Now you can upgrade your Surface Laptop 3, Surface Pro X, Laptop Go, or Surface Pro 7+ for Business to a 1TB SSD for ~$220! Save yourself over $500 compared to Microsoft’s list price for 1TB models.

The trick is to get your hands on a speedy M.2 NVMe 2230 SSD module. As of March 2020, the recently launched Toshiba Kioxia BG4 is the fastest available SSD in this form factor. While it does not have a DRAM cache on-board like desktop-class SSDs, it implements NVMe v1.2 host memory buffering which results in great performance at its price point. Unfortunately, it is only available in bulk orders to OEMs and is not readily available to consumers in most regions

But…

The Tuff Nano external 1TB drive by Caldigit (alternate link) has this SSD inside and is $220 as of March 2020 – far less than the $500-700 USD premium Microsoft charges on its high-end models and less than competing SSDs from Micron, Samsung, and Western Digital/Sandisk. (See below for a full list of compatible M.2. 2230 SSDs.)

The process:

Disclaimer: This will likely void the warranty of both the Tuff Nano and your Surface Device.

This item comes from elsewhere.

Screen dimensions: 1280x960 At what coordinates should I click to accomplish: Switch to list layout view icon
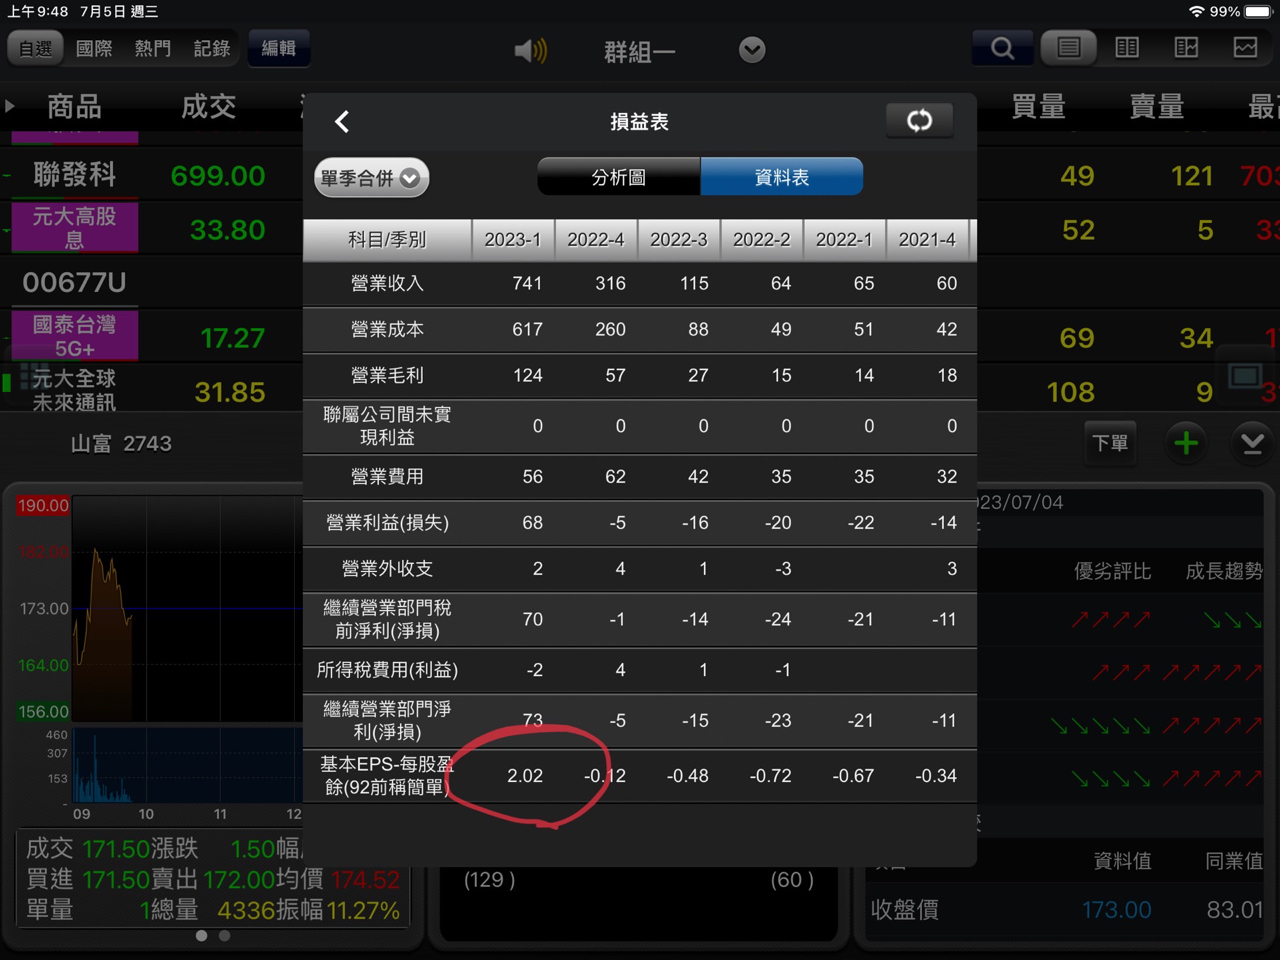[1068, 48]
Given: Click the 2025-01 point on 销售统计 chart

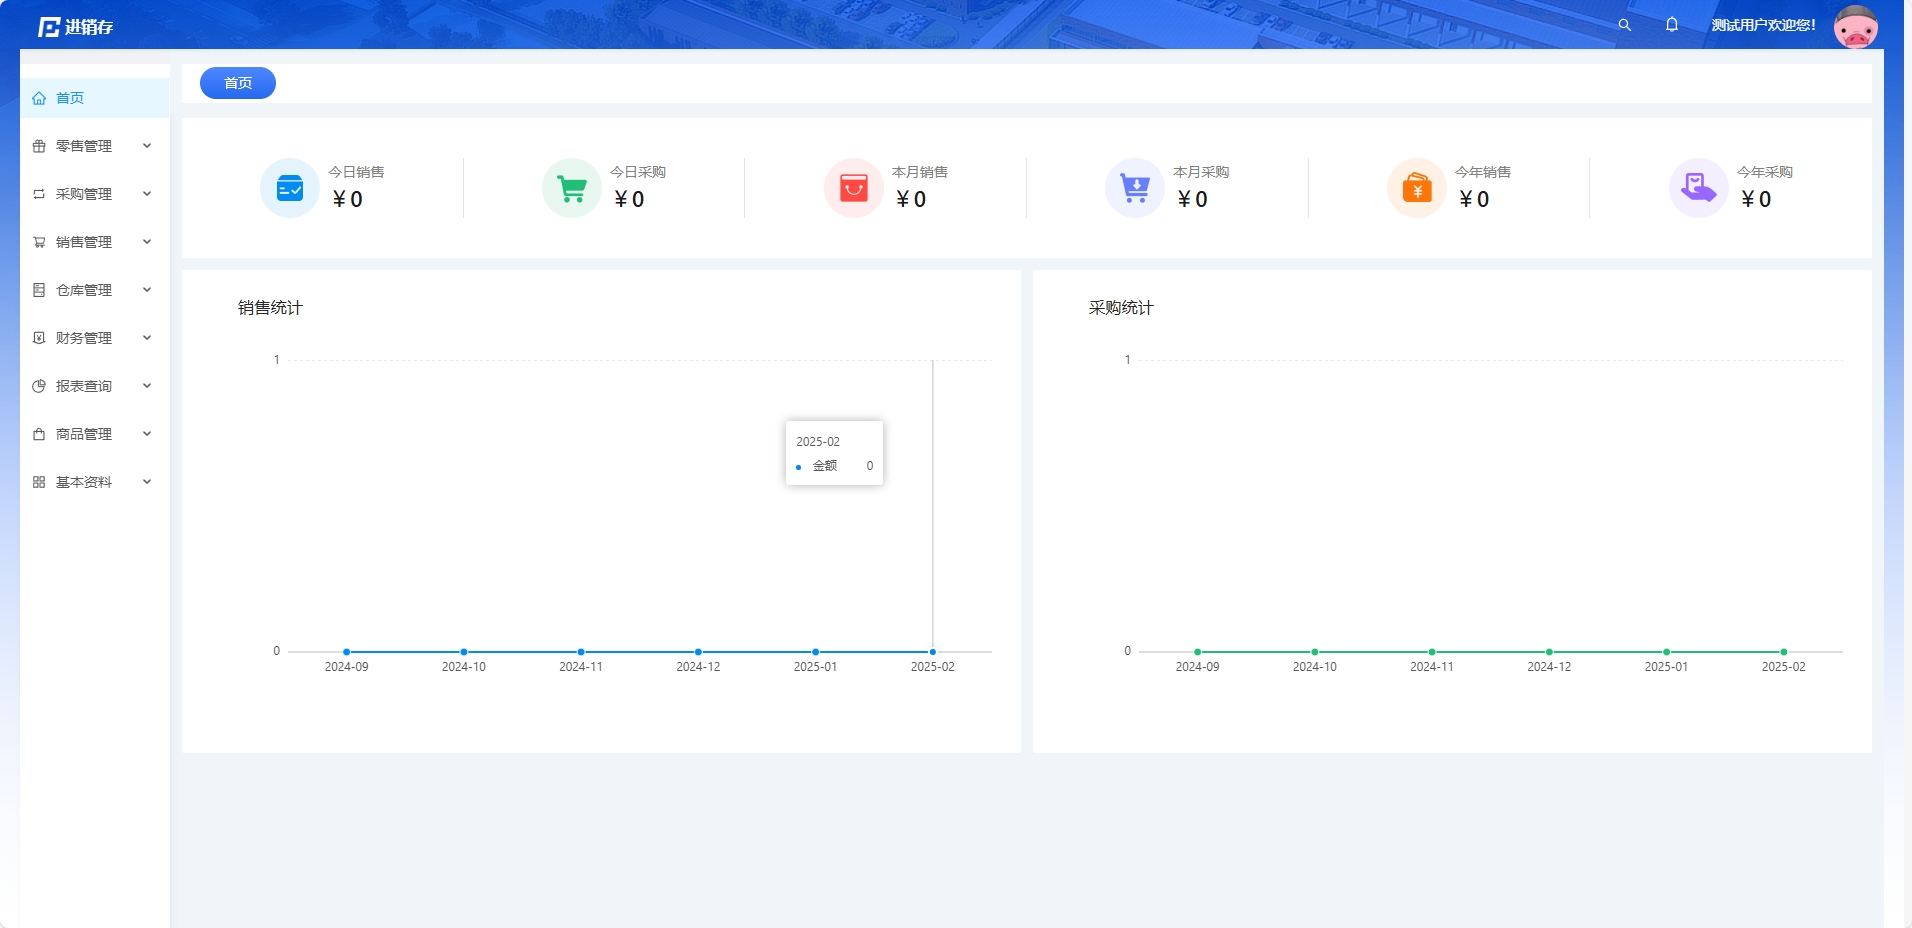Looking at the screenshot, I should pyautogui.click(x=815, y=652).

  • Backup your data. Do it now!
  • Surface Laptop 3 customers may want to get a few OEM spare parts but this is not necessary if you’re careful
  • Purchase a Caldigit Tuff Nano 1TB (alternate link) or one of the other SSDs listed below
  • Download the Microsoft Surface recovery image for your system and follow the directions to prepare a bootable USB recovery stick.
    • Advanced users can try the Macrium Reflect tool to clone the original SSD directly to the external SSD while connected to the USB-C port prior to swapping drives or generate a recovery image directly from their running Surface. This eliminates the need to re-install all your software but adds some prep time.
  • Open up the Tuff Nano
    • remove outer rubber sleeve, then pry up both end caps
    • remove two screws on each open end
    • slide the PCB out, then loosen one screw to free the SSD
    • [Photos by Neil]
    • Recommended: remove the thermal pad from the SSD as this can present fitment challenges when installing in your Surface. If it is difficult to remove, try blowing a hair dryer at it for 10 seconds to warm it up first.
  • Open the Surface Laptop 3 or Pro X and swap the SSD per the original manufacturers directions:
  • Switch on the system
  • Apply the previously prepared recovery image per Microsoft documentation if needed.

Once you have confirmed that the new SSD is working, you can install the old SSD from your Surface into the Tuff Nano case and use it as a portable backup drive. When installing into the Tuff Nano, it is best to re-use the Tuff Nano thermal pad that was previously removed.

Happy upgrading!

Full list of M.2. 2230 SSD modules

2TB models?

  • 2TB models are only available in the larger 2242 form factor as of 2020/01/05.

1TB M.2 2230 models:

512GB M.2 2230 models:

In my opinion, it is not worthwhile upgrading from 128GB -> 256GB given how little you save compared to a 512GB drive. So I haven’t bothered to research and list 256GB models here.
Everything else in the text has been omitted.